Power of Attorney (POA): Caution about inadvertently restricting your access to the low small business tax rate

If the person you appoint as your Attorney (your representative) under a Power of Attorney (POA) has a corporation of their own, their status as your Attorney can cause their corporation to be “associated” with your corporation, whether or not your Attorney has begun to act under the POA. The result may be that both corporations will have reduced access to the low tax rate that applies to business income under the $500,000 “small business limit”.

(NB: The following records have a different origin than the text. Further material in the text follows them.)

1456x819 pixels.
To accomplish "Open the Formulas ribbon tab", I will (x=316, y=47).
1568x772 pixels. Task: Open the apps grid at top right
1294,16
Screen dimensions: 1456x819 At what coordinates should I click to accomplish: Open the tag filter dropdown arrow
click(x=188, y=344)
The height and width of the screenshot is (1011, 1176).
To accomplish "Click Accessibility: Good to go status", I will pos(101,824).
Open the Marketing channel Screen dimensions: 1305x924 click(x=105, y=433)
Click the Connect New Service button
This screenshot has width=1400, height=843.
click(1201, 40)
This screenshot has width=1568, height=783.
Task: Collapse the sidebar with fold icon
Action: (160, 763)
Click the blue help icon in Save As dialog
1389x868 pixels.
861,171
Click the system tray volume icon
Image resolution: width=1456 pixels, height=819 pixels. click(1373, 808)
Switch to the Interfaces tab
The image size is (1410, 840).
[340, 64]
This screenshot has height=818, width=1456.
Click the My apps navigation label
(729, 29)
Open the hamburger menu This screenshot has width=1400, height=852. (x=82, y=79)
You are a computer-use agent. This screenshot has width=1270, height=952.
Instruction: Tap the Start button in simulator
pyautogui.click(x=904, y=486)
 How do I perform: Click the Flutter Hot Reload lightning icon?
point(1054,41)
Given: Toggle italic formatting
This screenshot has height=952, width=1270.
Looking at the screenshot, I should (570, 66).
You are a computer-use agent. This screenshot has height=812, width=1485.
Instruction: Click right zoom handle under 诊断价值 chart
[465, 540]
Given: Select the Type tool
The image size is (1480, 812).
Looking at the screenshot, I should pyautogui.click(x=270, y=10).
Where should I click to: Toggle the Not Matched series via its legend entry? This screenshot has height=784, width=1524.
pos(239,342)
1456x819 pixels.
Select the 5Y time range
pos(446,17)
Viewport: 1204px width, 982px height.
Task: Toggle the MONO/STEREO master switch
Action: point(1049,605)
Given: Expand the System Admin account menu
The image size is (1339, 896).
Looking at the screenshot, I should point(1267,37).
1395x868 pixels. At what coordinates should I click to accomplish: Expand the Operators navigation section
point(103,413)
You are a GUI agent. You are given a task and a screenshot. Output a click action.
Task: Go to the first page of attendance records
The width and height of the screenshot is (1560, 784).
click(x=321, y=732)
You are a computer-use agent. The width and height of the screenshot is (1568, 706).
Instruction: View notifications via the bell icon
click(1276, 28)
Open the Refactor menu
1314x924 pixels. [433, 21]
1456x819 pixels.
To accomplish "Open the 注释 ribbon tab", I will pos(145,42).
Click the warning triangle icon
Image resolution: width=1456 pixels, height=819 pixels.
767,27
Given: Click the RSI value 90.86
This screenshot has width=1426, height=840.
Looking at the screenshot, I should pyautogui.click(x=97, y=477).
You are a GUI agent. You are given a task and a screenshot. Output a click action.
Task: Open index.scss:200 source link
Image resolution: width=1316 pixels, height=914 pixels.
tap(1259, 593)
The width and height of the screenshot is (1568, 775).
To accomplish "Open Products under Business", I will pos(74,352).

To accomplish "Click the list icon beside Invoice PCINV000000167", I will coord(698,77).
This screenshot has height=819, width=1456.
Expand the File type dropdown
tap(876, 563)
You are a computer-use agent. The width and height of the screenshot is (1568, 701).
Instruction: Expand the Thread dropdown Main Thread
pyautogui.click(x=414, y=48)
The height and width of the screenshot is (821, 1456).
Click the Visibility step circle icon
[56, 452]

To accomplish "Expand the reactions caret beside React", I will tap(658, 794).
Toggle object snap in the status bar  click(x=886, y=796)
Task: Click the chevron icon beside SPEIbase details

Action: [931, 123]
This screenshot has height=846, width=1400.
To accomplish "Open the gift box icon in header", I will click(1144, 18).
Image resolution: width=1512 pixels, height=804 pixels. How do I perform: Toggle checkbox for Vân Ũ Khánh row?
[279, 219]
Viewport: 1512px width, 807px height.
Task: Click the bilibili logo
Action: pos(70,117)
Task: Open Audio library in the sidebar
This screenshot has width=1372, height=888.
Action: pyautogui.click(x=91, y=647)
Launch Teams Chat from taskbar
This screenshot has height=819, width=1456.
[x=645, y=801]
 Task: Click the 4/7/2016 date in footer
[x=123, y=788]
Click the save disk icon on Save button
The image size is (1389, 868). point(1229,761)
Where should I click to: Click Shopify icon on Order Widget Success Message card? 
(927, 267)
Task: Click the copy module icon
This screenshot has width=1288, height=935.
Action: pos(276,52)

Sean Rheubottom, B.A., LL.B., TEP

Having an Enduring Power of Attorney (“POA”) is a critical part of any estate plan. Under an Enduring POA you would appoint someone to handle your property and financial affairs (for example, the ability to withdraw money from bank accounts, pay bills and sell or purchase property), and/or someone to handle your personal affairs (for example, deciding where you should live and what kind of help you need around the home, but not health care decisions), or someone to take care of both property and personal affairs.

“Enduring” means the Power of Attorney is effective even after you have lost the capacity to give instructions or handle your affairs. For estate planning purposes, a POA should normally be “enduring”.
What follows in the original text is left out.